Jeanne is surprised that her father is awake this early. Last night he was in a very inebriated state when he returned from the tavern, well after midnight. He was ranting and raving as though he was leading his men into battle at Metz. It’s one of several regular demons that haunt him. By all accounts his regiment fought bravely, but at a frightening human cost. Not all those injured in battle carry visible marks. Something in the baron’s mind broke. Despite the efforts of the best army physicians, the baron showed no sign of recovery after two years of treatment. As soon as the army knew of Jeanne’s modest skills at nursing, the baron was discharged from the army and placed into Jeanne’s care. Everyone had hoped that bringing him home would restore the baron to his former self, but the château holds too many ghosts of his late wife to calm his mind and dispel the demons of war.

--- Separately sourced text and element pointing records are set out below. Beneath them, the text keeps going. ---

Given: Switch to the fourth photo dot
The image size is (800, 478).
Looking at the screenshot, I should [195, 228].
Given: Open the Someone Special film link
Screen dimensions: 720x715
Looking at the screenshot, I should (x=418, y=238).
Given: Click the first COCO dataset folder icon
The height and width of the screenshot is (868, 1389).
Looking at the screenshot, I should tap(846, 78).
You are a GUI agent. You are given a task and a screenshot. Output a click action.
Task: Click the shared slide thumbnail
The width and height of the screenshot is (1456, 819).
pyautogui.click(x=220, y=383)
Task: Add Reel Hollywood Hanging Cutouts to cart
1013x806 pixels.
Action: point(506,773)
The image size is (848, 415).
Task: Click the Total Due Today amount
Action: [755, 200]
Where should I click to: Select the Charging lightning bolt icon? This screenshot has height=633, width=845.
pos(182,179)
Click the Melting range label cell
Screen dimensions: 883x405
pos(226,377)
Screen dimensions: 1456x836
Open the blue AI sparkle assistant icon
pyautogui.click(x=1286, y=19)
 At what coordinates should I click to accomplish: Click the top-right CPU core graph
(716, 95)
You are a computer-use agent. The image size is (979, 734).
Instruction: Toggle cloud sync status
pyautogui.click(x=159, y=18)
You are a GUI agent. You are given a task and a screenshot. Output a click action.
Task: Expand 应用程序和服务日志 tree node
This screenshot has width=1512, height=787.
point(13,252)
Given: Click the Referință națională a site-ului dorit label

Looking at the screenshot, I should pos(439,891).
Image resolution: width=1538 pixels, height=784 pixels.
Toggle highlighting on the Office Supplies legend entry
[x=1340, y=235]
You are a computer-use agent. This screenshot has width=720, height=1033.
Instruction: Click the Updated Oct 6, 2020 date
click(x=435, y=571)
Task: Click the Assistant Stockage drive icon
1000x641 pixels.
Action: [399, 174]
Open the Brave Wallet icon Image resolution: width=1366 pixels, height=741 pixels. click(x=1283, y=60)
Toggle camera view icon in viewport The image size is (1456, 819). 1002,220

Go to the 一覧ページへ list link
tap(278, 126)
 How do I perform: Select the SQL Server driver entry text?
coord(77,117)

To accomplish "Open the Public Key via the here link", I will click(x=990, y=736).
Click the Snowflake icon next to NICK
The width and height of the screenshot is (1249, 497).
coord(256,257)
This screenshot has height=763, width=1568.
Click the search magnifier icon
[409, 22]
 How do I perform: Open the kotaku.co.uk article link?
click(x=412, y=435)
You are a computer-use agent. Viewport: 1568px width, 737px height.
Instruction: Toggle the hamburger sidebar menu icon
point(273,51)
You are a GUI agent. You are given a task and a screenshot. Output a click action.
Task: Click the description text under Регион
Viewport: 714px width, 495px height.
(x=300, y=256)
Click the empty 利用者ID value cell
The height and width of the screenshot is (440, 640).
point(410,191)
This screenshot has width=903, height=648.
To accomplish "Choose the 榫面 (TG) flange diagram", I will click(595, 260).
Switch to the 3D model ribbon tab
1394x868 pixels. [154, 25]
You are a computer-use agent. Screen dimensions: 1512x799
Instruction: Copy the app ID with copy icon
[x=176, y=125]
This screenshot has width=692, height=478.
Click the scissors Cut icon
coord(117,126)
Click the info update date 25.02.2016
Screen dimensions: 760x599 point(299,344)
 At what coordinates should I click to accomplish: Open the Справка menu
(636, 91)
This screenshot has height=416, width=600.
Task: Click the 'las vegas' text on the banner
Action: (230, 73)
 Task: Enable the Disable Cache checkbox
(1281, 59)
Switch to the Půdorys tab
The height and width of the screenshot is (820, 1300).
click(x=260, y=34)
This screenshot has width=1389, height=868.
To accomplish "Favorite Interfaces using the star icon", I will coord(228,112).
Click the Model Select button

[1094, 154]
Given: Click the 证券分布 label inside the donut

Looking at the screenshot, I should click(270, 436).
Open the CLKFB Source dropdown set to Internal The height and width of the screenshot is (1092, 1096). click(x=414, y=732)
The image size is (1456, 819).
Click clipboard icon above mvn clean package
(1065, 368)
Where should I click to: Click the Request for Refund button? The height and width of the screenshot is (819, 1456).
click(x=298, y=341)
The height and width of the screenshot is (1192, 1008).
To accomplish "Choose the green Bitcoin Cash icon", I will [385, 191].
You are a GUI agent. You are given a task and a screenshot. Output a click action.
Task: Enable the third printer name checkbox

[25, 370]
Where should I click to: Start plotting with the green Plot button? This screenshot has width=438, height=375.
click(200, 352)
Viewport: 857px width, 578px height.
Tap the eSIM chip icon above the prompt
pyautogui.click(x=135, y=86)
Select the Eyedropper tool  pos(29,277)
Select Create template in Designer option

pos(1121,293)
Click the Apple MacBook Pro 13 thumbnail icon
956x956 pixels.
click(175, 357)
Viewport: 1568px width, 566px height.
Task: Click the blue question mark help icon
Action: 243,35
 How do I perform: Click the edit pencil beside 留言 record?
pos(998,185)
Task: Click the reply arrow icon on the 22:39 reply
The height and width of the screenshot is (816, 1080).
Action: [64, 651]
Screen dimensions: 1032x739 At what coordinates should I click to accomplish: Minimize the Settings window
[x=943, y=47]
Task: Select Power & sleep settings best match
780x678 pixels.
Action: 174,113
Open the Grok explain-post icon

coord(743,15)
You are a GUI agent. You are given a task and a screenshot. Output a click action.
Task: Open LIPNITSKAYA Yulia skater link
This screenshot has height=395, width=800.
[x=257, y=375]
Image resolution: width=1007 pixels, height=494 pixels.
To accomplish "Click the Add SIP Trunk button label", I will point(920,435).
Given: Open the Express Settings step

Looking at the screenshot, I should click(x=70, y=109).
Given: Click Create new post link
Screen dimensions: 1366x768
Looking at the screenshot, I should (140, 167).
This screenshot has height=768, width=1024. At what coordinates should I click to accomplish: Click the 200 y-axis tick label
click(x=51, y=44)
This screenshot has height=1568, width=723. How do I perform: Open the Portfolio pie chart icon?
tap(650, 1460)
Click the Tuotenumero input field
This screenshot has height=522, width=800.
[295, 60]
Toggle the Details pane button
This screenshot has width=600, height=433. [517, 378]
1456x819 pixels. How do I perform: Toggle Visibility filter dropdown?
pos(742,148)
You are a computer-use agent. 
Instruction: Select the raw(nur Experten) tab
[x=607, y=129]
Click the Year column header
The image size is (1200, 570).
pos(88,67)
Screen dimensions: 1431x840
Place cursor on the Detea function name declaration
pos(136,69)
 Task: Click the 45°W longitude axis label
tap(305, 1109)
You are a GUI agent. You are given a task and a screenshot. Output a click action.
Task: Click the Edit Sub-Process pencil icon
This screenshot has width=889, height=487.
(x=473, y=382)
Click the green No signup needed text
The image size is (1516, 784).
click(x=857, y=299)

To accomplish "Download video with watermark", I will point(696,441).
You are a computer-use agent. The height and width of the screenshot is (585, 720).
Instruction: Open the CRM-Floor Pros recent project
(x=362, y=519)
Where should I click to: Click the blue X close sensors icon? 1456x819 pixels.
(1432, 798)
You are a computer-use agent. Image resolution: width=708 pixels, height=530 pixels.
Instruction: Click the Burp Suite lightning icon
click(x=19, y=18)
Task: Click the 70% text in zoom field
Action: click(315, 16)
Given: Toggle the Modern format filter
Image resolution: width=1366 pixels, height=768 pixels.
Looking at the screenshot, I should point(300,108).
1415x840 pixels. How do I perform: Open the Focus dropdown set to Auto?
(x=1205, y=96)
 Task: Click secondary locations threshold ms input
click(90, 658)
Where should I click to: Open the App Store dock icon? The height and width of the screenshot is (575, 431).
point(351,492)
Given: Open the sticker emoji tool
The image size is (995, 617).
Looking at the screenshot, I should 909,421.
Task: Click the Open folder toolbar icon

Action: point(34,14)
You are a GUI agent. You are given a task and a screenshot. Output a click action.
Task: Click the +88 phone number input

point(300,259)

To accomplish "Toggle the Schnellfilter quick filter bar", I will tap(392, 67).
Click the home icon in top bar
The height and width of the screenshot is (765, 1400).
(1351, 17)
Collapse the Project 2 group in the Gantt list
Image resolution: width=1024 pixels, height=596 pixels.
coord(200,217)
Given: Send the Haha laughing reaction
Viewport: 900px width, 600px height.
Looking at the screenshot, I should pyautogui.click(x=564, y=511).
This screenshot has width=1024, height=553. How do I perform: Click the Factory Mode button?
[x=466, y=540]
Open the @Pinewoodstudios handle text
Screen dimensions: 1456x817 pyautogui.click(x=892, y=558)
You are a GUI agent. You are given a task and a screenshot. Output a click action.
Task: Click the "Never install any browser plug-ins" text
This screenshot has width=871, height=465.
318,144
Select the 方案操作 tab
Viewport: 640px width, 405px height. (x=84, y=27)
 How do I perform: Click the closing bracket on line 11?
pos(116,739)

As an only child, Jeanne feels a huge burden of responsibility on her shoulders. Before the war she was an invisible presence in the house. Her father generally ignored Jeanne while her mother, Lucille, was alive. Only after Lucille’s death did he deign to talk to his daughter. At the time Jeanne didn’t mind. The baron ensured that Jeanne received a proper education, appropriate for a fine young bourgeois lady. That included training in the proper etiquette at social gatherings. That training introduced Jeanne to Estelle, a girl her age in a situation similar to her own.